One of those stepping up is La Poste, which this year became the first French company to announce it would source all its electricity needs from renewable energy.

So far, it supplies around one third of its needs from 45 solar arrays on the rooftops of its distribution centres. It also has plans for 10,000 electric vehicles.

Both Google and Facebook underlined the importance of innovation.

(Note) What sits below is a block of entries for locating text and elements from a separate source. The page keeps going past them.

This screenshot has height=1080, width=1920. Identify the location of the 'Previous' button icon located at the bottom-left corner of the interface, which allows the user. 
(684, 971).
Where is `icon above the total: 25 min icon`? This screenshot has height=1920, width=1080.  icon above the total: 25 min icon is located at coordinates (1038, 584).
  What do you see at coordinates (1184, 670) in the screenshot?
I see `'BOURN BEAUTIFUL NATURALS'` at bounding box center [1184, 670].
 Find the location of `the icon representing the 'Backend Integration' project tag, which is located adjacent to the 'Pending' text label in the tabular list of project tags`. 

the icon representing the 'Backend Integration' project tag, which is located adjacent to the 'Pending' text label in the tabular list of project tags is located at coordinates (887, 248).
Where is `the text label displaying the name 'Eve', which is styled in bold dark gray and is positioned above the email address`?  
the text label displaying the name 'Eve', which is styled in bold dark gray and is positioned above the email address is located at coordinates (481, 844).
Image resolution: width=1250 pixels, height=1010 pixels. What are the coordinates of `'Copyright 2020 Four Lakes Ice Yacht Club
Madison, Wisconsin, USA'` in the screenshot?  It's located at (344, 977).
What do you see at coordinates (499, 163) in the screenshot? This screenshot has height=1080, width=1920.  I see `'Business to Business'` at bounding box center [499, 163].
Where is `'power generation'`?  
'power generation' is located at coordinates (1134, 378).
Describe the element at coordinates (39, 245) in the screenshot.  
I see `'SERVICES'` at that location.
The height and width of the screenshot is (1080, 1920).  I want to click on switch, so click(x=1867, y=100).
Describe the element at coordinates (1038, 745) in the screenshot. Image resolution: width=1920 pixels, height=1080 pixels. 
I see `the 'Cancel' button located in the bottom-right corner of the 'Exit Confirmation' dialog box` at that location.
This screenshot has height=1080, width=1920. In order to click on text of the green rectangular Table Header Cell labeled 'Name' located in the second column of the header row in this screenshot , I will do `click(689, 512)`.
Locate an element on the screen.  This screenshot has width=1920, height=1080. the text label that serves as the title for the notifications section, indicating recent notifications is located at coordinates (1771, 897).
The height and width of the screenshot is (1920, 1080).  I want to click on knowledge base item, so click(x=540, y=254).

Google’s Woolard said more work was needed to reduce costs of the technologies needed to integrate renewables into the grid, and ensure its reliability and resilience

“We have a really big job in front of us, which is to change the energy infrastructure of the entire world in the next 20-30 years. We can’t do that only with the technology we have in front of us today,” Woolard said.

Facebook’s Weihl agreed.

“We do need innovation. We need enough money going into basic research, and we need to keep deploying the technologies we have.

“A lot of innovation happened in wind and solar because of their economies of scale. That gives us cost reductions but we need, as well, investment in radical breakthroughs. We need both.”